ProbablyAlreadyInsane's picture

The last 8 years will be MORE than enough!!! You should go! Even non-threatening counts as harassment!!!

Aniki-Moderator's picture

She no longer has any reason to contact him. The kids can list him as an emergency contact.

  1. Change his phone number and tell the kids she is NOT to have it or you will...
  2. File a Restraining Order for harassment (you need to document and keep records and recordings of all the calls.

In fact, I would tell this loon that you are filing a restraining order because she is harassing you. She's stupid enough to leave messages, so it won't matter WHAT phone she uses to call.

Lndsy747's picture

The only way to block her would be through your carrier. Any app would still show records on the phone bill since they're going through the network. I know you said that the service you were using was discontinued but are you sure there are no other options with them? I thought all progress would have done kind of option to block calls and texts.

I agree on a restraining order being the best long term route.

Sandybeaches's picture

Good idea and see if they can block her number but it is true and I hadn't really thought about it we are back where we started 8 years ago..... once she finds out  her number is blocked she will go to another number and continue it ..

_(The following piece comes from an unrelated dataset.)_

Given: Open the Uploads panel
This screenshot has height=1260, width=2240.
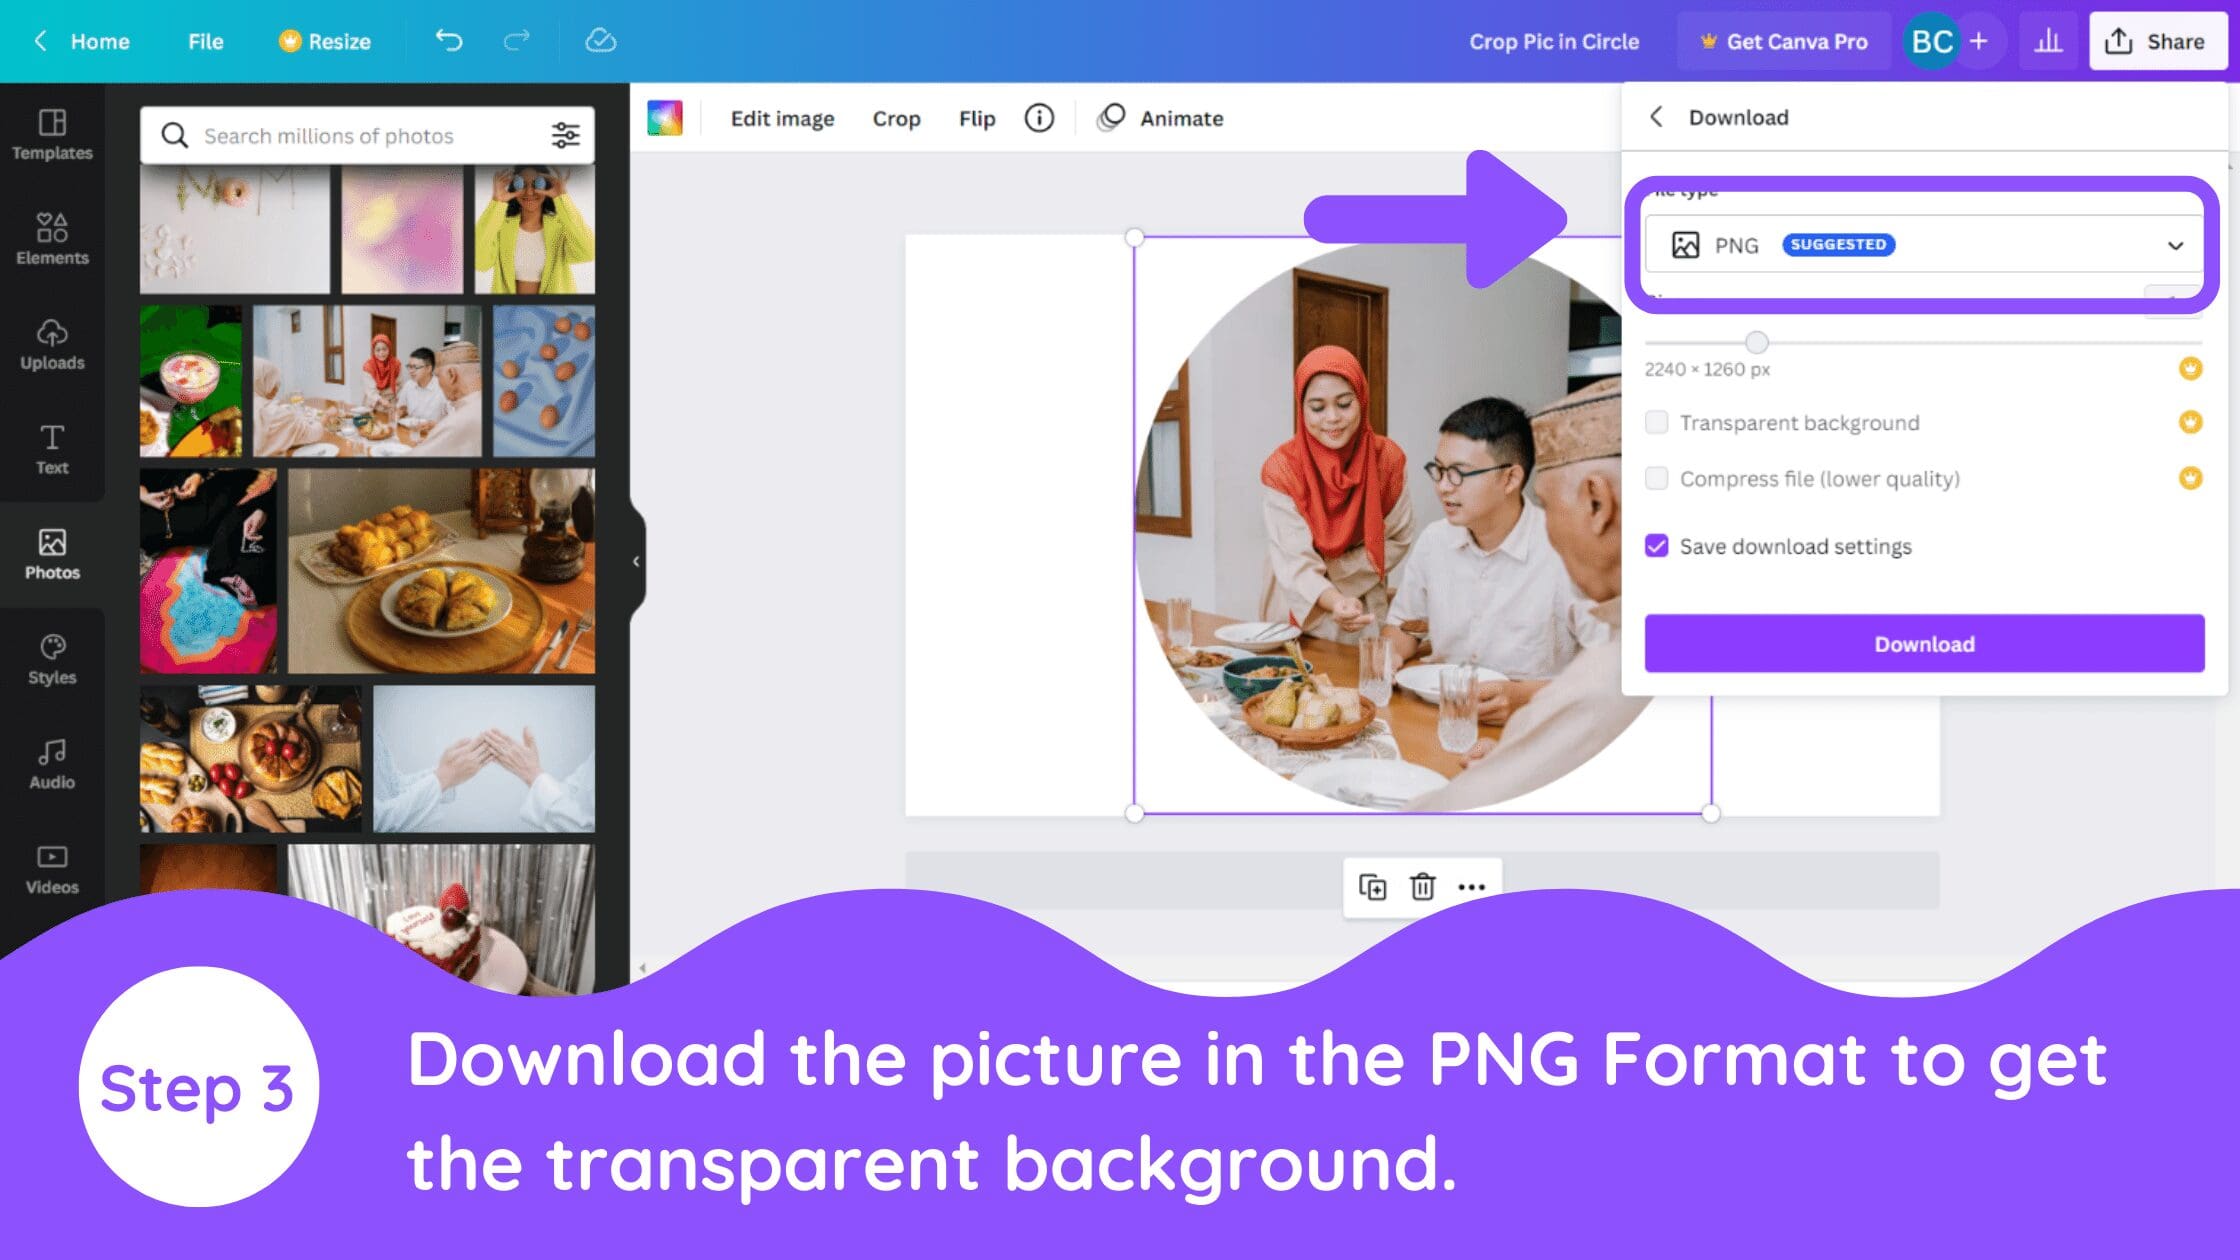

I am fooling myself into believing an app is going to stop this.  The only thing that is going to stop it is if the police tell her too and even then I am not sure she will....  She acts like the victim when it is us ... and then somehow we are the bad guys because we don't want to be harassed and callled the police on her ..... .. It is a very upsetting situation.  

I checked our cell phone bill just a little while ago and she has text my husbands phone every day since last Thursday.  Who seriously would do that when you get no response.  At least when we print the records for our file they are always arrows coming in and never going out .... so it will show he never answers her ... really this is showing me more clearly how crazy she really is !!!  

Thank you all of listening and your advice 

tog redux's picture

Compile evidence (let her text for a while), and then file harassment charges. enough is enough.

Sandybeaches's picture

That is a good idea...  Do you think it will matter that we don't have the recent text messages only the call log showing that she still texts even though she is blocked?

I do have several text messages from before and the threatening messages about me from before ..

tog redux's picture

They don't have to be threatening messages, sheer volume would be proof of harassment.

Ispofacto's picture

We use Mr Number, but you have to put each number in.  I believe it also blocks anon calls tho too.

 

Rags's picture

Your phone will let you block calls or messages from any number.   If it is not a number you recognize, let it got to VM.  If it is her, block it. Yes, you have to block each new number but you can block them.

If the call or text is not from someone on your contact list.... ignore it and block it at your convenience.

If she continues to harras you, save all her messages, VMs and call history and go visit the police. File a no contact order and let the police deal with her if she continues her crap.

Sandybeaches's picture

I am thinking that is where this is going .... thank you for the advice!! 

stepmom52's picture

As others have said, you need to get to the police station and file a restraining order TODAY!! I don't know how you guys have put up with her cray cray all these years. I wouldn't delay this one more day. Good luck to you!